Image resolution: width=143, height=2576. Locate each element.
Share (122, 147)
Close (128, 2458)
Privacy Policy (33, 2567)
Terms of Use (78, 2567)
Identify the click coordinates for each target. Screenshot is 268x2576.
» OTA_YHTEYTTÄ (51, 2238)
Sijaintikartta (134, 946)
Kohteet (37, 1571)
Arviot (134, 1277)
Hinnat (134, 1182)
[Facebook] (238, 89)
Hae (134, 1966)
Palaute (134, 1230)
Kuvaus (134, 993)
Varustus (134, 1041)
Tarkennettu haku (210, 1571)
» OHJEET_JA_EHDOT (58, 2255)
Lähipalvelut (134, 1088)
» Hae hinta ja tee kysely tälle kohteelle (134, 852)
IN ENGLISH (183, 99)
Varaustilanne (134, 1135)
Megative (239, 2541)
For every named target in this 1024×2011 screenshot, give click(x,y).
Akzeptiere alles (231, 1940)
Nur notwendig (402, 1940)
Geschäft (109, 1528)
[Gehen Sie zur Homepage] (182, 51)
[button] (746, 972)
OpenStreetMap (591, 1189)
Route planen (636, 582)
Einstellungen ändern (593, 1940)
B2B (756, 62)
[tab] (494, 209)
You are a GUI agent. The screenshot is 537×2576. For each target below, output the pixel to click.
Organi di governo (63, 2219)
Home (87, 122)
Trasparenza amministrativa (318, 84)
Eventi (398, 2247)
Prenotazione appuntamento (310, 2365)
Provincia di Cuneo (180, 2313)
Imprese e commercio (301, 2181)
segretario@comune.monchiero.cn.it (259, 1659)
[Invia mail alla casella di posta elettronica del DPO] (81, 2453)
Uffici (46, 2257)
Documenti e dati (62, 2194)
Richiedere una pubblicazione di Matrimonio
⁂
Of the lines above, retype only those from the line containing "OpenStreetMap (591, 1189)" through the line containing "Home (87, 122)", including both, exactly.

> [Your solution]:
OpenStreetMap (591, 1189)
Route planen (636, 582)
Einstellungen ändern (593, 1940)
B2B (756, 62)
[tab] (494, 209)
You are a GUI agent. The screenshot is 537×2576. For each target below, output the pixel to click.
Organi di governo (63, 2219)
Home (87, 122)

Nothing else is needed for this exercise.